Why business leaders and organizations should recognize it’s in their self-interest to help on kicker reform:
There are two reasons, one more direct and simple than the other.
The simple, direct reason is this: If there is no kicker reform, then, in the next business cycle downturn, we still won’t have a rainy day fund. So what will legislators do? They’ll be strongly tempted to do the one thing that’s worked before — tax corporations and rich people. Voters don’t tend to abide by the logic of “we did this once before, we shouldn’t go too far”; they tend to keep on believing what they believe. The $10 corporate minimum tax was an especially good symbol, and that won’t be there in a future campaign, but “big corporations and rich people should pay their fair share” is likely to be effective in 2016, just as it was in 2010.
The more nuanced reason is this: Legislators will be less willing to alienate people who they see as valuable allies. In 2009, when they contemplated public finance issues and looked at the business organizations, they saw people who were in effect saying: “We think you should do the same thing you did in 2003 and 2004, even though you lost in 2003 and 2004 and we didn’t do much of anything to help you.” If, in 2016, legislators look at business groups as the people who nobly ponied up $4 million for the 2011 kicker reform campaign — despite the fact that they were still smarting from the 66/67 fight — they’ll look more kindly on them.
I know it’s hard to make peace with people who just beat you in a tough campaign. Believe me, I know. I had a very hard time sucking it up and campaigning for Jeff Merkley. It took me a while to be able to look at certain union leaders and legislators with anything but bitterness and rage. And the loss still hurts; I will never get another chance to be a United States Senator, and I think I would have been a good one.

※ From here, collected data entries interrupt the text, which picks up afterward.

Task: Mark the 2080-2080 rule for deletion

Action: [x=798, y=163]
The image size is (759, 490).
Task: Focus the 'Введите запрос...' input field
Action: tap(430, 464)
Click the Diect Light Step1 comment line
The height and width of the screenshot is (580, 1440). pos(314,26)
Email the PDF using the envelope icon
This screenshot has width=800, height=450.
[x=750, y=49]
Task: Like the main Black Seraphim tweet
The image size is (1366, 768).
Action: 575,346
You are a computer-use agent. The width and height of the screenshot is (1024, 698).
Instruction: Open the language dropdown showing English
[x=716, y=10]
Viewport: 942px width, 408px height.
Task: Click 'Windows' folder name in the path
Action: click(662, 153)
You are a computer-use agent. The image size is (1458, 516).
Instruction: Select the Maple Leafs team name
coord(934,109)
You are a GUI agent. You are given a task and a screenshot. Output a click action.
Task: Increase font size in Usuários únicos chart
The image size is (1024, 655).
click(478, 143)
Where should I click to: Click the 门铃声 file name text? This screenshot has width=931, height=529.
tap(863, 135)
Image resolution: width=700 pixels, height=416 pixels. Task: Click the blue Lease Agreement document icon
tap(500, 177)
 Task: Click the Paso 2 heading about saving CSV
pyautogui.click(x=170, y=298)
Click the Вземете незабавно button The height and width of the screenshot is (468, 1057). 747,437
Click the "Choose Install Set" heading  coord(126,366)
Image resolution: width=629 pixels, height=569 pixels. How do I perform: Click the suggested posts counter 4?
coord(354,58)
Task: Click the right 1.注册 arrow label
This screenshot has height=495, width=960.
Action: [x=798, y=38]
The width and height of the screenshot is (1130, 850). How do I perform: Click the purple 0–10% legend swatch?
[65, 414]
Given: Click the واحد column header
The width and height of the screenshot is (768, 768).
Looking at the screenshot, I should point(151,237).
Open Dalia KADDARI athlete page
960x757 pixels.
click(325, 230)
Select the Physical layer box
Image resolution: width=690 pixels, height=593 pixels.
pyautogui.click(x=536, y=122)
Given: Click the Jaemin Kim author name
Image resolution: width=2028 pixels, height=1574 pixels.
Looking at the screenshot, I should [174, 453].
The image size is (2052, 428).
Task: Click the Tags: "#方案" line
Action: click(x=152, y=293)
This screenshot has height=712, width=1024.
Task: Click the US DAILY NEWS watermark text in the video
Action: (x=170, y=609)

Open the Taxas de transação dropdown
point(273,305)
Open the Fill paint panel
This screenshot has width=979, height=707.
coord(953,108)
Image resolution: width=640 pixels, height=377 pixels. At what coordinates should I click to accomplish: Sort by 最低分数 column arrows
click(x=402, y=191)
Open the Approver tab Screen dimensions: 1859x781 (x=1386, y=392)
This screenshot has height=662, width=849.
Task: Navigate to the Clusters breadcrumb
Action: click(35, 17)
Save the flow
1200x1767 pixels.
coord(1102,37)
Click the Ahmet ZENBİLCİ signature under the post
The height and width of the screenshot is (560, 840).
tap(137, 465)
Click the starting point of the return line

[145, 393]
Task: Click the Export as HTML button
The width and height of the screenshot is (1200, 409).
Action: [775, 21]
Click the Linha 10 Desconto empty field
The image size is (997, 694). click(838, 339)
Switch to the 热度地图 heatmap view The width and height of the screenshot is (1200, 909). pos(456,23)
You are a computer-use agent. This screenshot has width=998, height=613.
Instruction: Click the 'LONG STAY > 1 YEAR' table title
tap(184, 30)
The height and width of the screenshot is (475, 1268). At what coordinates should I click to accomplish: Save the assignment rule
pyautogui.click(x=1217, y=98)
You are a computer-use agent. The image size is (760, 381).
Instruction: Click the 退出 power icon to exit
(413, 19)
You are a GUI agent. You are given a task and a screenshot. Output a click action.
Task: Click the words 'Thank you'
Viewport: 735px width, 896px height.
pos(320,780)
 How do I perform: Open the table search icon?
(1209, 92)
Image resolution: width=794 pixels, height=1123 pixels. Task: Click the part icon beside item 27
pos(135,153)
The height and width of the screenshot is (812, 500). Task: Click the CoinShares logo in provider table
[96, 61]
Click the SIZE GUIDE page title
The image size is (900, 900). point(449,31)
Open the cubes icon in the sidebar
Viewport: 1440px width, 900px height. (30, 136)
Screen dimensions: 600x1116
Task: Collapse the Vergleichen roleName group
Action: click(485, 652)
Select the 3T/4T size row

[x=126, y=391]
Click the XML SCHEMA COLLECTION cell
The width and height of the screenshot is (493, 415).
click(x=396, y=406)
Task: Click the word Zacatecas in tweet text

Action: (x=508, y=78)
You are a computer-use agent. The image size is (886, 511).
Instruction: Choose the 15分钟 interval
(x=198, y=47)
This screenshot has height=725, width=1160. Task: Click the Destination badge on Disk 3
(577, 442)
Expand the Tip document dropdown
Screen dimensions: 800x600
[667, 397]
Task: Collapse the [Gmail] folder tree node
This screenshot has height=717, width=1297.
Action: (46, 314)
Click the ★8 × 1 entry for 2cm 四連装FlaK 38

But in the long run, we’re all better off if we heed the words of Satchel Paige. “Don’t look back; something might be gaining on you.” If business leaders look forward instead of back, I think they will recognize that it is in their own, and the state’s, long-term interest to wage that battle against Kicker Boy.
Steve Novick, a former federal Justice Department environmental lawyer, has spent the past 13 years rattling around in Oregon politics and public policy. In 2000 he worked for the broad-based business/labor/advocacy group coalition that defeated Measures 8, 91 and 93; in 2010 he worked for the Yes on 66 and 67 campaign.